* **WHAT THE TASK REQUIRES**
Could you revise the records, beginning at the line that has "At what coordinates should I click to accomplish: Advance" and stopping after the line that has "tap(2462, 284)", by swapping "Edit" for "Update" and leaving all else untouched, then give back only those lines?
--- START DATA LINES ---
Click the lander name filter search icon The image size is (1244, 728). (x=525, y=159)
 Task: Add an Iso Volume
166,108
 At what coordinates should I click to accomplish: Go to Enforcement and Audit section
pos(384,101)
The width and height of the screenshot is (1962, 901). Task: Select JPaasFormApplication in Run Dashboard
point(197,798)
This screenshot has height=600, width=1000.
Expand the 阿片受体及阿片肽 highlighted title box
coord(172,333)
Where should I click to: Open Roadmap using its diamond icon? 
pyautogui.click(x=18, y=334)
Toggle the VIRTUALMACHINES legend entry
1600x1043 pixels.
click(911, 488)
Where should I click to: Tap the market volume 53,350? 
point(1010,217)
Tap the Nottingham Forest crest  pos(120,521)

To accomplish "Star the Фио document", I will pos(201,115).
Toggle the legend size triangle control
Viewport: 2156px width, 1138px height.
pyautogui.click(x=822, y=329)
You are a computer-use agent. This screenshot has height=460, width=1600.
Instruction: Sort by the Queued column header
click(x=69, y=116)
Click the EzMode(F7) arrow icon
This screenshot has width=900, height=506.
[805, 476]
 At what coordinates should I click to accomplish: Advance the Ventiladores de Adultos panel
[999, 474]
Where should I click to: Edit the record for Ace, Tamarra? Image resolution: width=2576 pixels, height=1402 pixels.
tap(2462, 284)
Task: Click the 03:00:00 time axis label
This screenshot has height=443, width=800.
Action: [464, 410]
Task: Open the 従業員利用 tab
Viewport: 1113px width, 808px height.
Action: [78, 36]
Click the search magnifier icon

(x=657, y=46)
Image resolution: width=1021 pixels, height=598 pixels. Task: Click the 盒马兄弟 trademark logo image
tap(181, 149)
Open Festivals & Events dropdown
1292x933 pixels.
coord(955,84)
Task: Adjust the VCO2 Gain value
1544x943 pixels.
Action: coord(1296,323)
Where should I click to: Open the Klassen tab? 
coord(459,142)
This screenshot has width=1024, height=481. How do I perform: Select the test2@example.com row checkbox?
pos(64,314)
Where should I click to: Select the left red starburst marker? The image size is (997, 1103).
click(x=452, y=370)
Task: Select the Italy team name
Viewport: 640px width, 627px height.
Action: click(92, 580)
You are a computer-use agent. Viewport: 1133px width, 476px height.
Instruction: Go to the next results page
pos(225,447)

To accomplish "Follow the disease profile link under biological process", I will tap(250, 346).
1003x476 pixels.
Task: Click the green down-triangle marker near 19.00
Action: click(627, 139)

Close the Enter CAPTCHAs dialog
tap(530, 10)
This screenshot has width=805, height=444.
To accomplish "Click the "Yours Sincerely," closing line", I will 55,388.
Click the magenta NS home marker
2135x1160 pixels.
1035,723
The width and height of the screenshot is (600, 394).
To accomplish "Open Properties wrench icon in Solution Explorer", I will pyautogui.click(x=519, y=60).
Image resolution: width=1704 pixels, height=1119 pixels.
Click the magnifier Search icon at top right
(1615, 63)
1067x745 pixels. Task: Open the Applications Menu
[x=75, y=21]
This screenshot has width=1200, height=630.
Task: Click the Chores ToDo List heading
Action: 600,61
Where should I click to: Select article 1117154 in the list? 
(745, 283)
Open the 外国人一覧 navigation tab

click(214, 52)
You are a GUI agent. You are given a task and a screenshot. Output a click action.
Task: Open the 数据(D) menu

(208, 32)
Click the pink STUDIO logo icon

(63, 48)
--- END DATA LINES ---
* **OUTPUT FOR THIS EXERCISE**
 At what coordinates should I click to accomplish: Advance the Ventiladores de Adultos panel
[999, 474]
Where should I click to: Update the record for Ace, Tamarra? Image resolution: width=2576 pixels, height=1402 pixels.
tap(2462, 284)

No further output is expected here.